When Time Magazine asked British-American artist David Gamble to photograph Stephen Hawking in 1988, no one could have predicted how instrumental the resulting photograph would be. Now, over 30 years later, Gamble is partnering with NFT art dealer Morphy to launch an NFT with an exclusive unlockable containing an in-depth audio interview with Gamble recalling the intimate photoshoot.
Emerald Arguelles: Can you discuss your beginning stages of photography?
David Gamble: I grew up loving pop art and photography. My own photography practice took off at Ealing Art College in the 1980s. I got picked up by The Observer in London, then I started working for LIFE, The New Yorker, and major magazines around the world. All of these assignments were photographing people on location. It was great because the magazines let me make any picture I wanted, and playing in bands in Cambridge in the 1970s for ten years had taught me how to improvise and think clearly in any given moment.
EA: Can you discuss the day you photographed Stephen Hawking?
DG: Time Magazine had commissioned me to photograph Stephen Hawking for the first full color page in the magazine’s history. Photographing is never how photo editors think it is, so I ignored their pages of direction. I met Hawking at his house in Cambridge. He was still married to his wife Jane and had a mean, matronly nurse who he didn’t like much. He made me run alongside him, trying to keep up with his super fast electric chair across busy roads to his lab in King’s College.
It was near lunch when we arrived and Hawking had to be fed with tubes in another room. It gave me time to sort of construct an image from objects I found in his room: a photo of Einstein, an engraving of Isaac Newton, a handwritten piece of music, and a poster he had of the view from the moon looking at Earth. He came back and I asked him to position in front of the blackboard.
On his computer screen, he said: no music, no moon, no Einstein. I made him a deal. I’d take the music out but he had to do a couple of pictures with the other objects. I took Polaroids to check lighting and composition, before shooting on film. I was using a 4×5 wooden plate camera.

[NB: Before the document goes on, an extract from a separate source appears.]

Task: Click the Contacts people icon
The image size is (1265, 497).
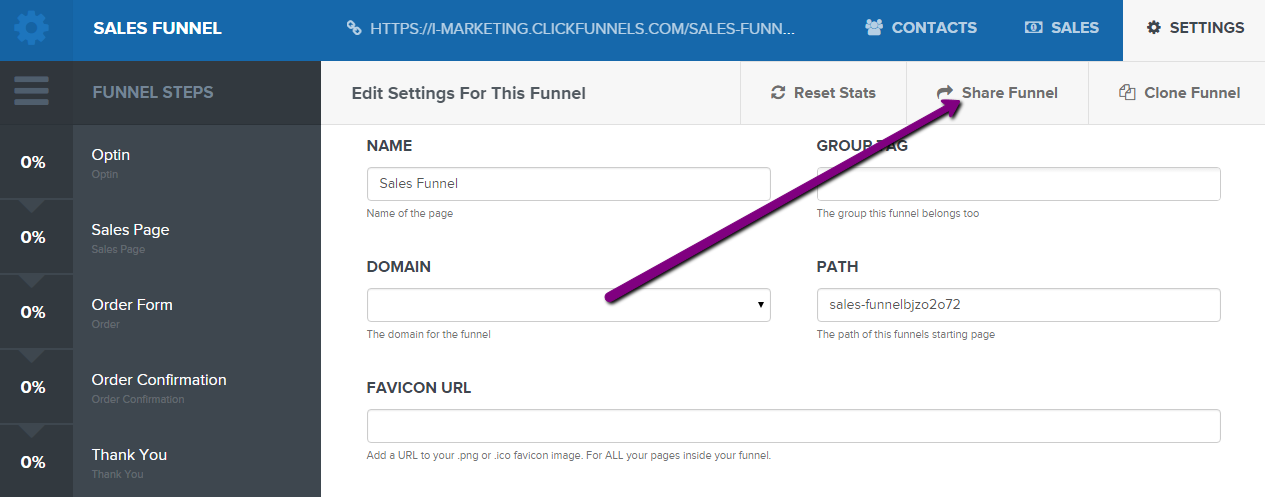Action: tap(874, 28)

EA: Can you discuss that experience and how the meaning of the image has changed over time?
DG: Time Magazine published the photo in 1988. Unknown to me, it was entered into the World Press Awards in Holland, where it won an award and later an American Photo of the Year Award. Hawking’s secretary called me and asked if he could use the picture for the book cover of A Brief History Of Time. I think it sold 27 million copies worldwide with that cover, which is crazy to think about.
The photo is constantly being requested for publications all over the world to this day. It’s become an iconic picture of Hawking, the same way we all remember one image of Einstein. It’s also in the permanent collection of the National Portrait Gallery in London.

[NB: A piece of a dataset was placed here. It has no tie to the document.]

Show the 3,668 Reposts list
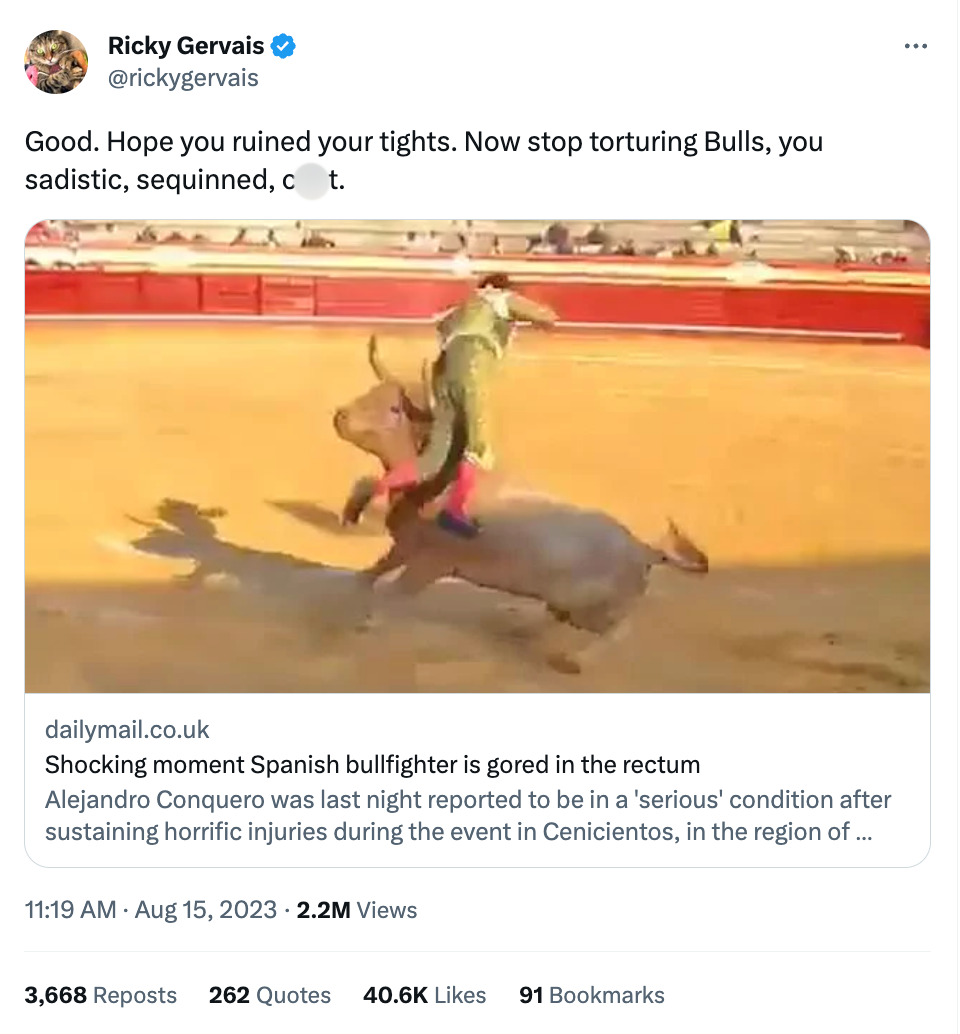960x1034 pixels. 100,995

EA: Can you share your decision to create an NFT and what the process was?
DG: It seemed obvious to me that if I was going to start creating work in the crypto metaverse, then I had to start with Stephen Hawking. His work reflects the science of the 21st Century: quantum physics, string theory, time, space, and black holes. It felt only right that he exist in the crypto metaverse, too.
It was important to me that only one edition should exist of this NFT. It’s like giving the crypto metaverse a god. It really doesn’t matter if I never sell this NFT. For me, I created a portrait of a genius with my narrative of his place in our world of science now and in the future, from Newton to Einstein to Hawking.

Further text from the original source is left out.